Sadie Nine: Sex, Drugs and Sausage Rolls
Show type: Edinburgh Fringe 2004
Sadie Nine and Madam unleashed for an Edinburgh premiere. Sex, Drugs and Sausage Rolls charts her rollercoaster ride from No 1 album in Russia - The Russian Madonna- to West End Lautrec to top BBC presenter
Comedians
Reviews
Original Review:
This show is in the comedy section of the Fringe programme, but is not remotely a comic performance. I can see the problem. It doesn't fit into any neat category.
The production values are high for the Fringe. An elaborately-cluttered showbiz set, lots of audio inserts and Sadie occasionally belting out big, brassy disco and West End musical songs.
The show is really in the erratic tradition of theatrical memoirs. Sadie started as a magician's assistant touring down-at-heel provincial theatres and got her break when she went to Moscow to appear as a disco diva on Soviet TV's Top Of The Pops, little realising the country only had a single TV channel, she would be seen by 100 million people in one night and would become The Russian Madonna - an unfathomably famous Soviet singing star earning millions.

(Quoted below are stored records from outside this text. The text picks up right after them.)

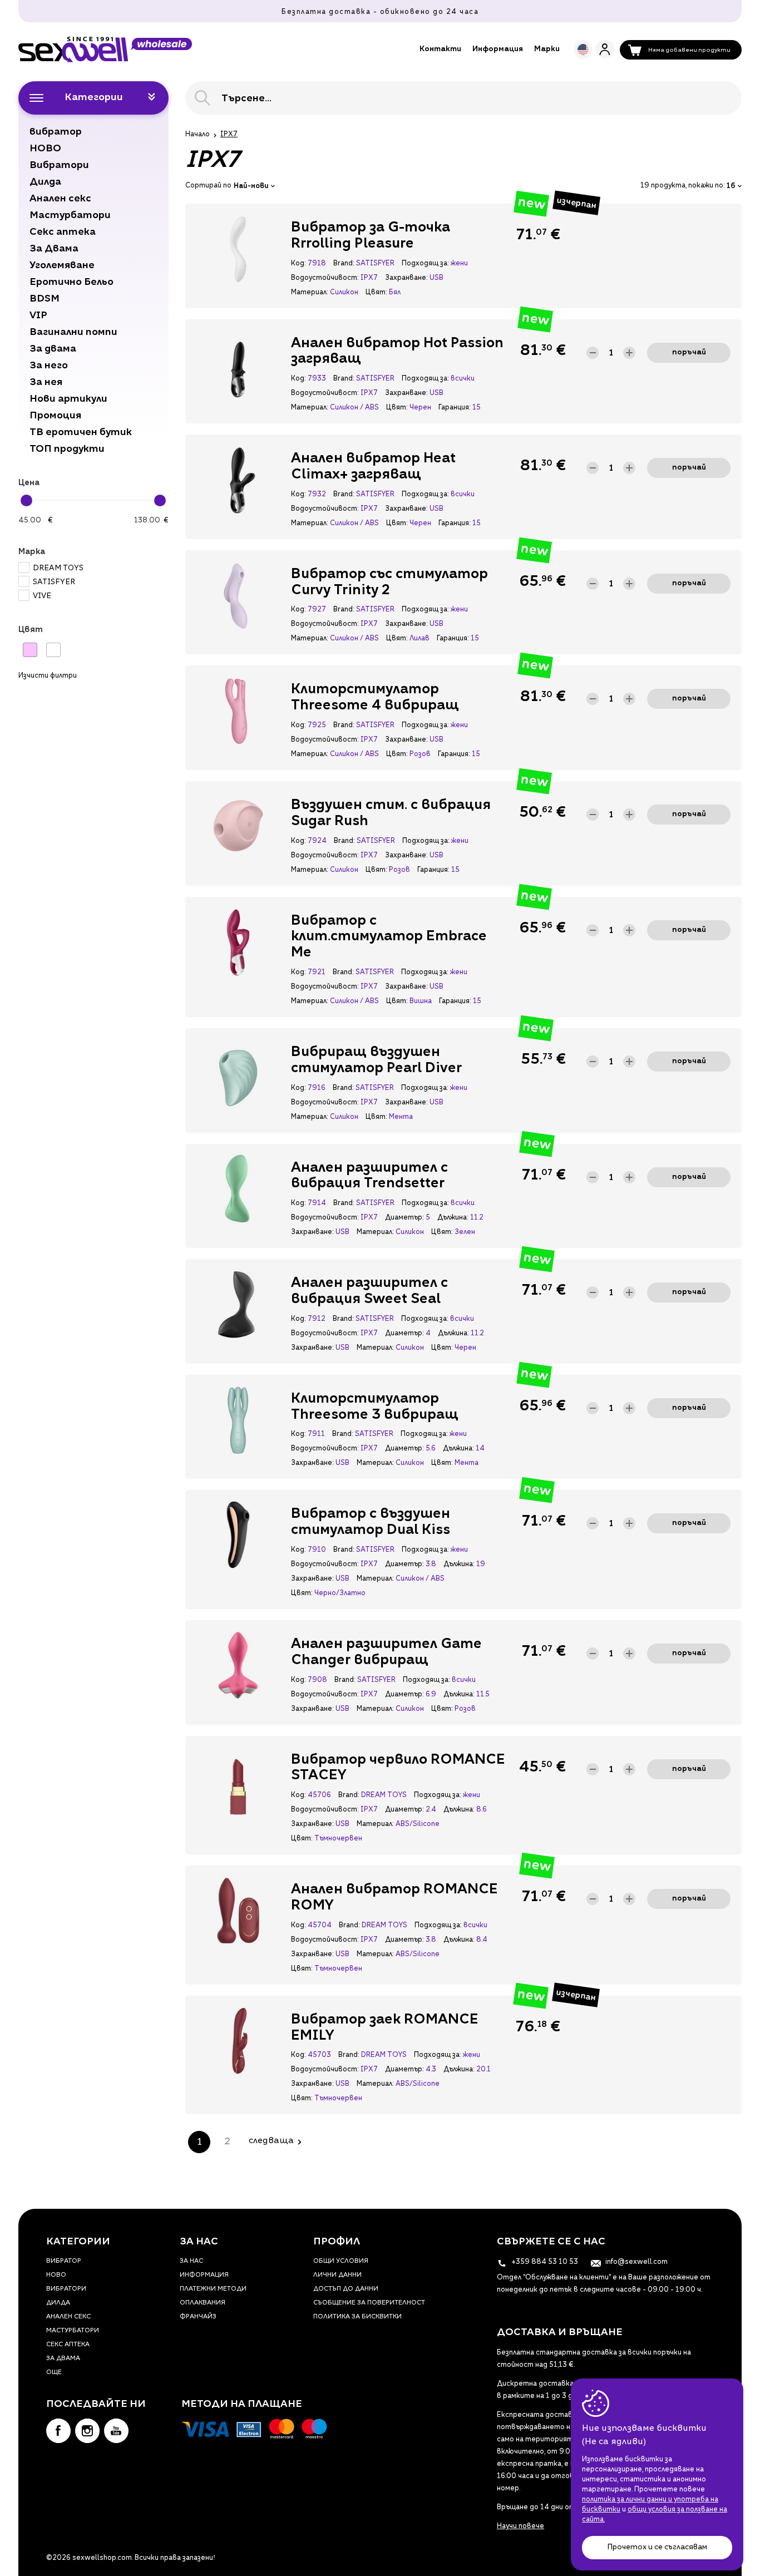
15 (476, 407)
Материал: (309, 292)
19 (480, 1564)
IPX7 (369, 278)
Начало (197, 134)
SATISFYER (54, 582)
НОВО (56, 2275)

The bad news was that they were millions of roubles, which could not be taken out of the country, so she eventually started getting paid in Russian icons and suchlike, culminating in the offer of an $11 million MiG-47 fighter jet.
Returning to Britain and obscurity, she then got a phone call from Shane Richie (she plays his answerphone message!) to appear in a stage version of Boogie Nights, got another musical offer which turned into a poisoned chalice and ended up in Communist China where she almost recreated her Soviet fame.
And that doesn't even mention her radio career... nor the cute chihuahua who is briefly brought on to stare with understandable disbelief at the audience.
Sadie's is an extraordinary story professionally, though blandly, told. It becomes simply a list of what happened; it needs tiny killer details to illuminate what happens - character description and bizarreness.
But I hope it does what Sadie seems to want it to be - a calling card for any promoters, agents and producers in the audience. It's a 60-minute audition performance and I only hope that this admirable woman will be catapulted to megastardom yet again, this time perhaps in North Korea, Turkmenistan or maybe even the West End.
The show should not be in the comedy section, but it should be seen by all readers of Fortean Times and lovers of the truly strange.


continue
Older Comments
Ti - 26/07/2008
I was speechless and the doctors say I may never talk again....
Sadie Nine - 30/08/2004
Thanks for your comments. You're spot on, I didn't know which category to go into! But luckily most audiences laughed at it. I've been asked to do the show in New York and Athens so very pleased with my first ever Festival. And you never know what I'll be retelling next year. Thanks as well to your emailers who saw the show - much appreciated
Joanne - 09/08/2004
What an unexpected pleasure! This is what Edinburgh is all about, you go along thinking 'I give it a go' and you are in the company of someone truly talented. Breath of fresh air! I laughed and laughed. This woman has been in the business for years and is not scared to tell you - warts and all.
Yvonne - 08/08/2004
Fantastic show. Such a great voice. Must be pick of the fringe - so far.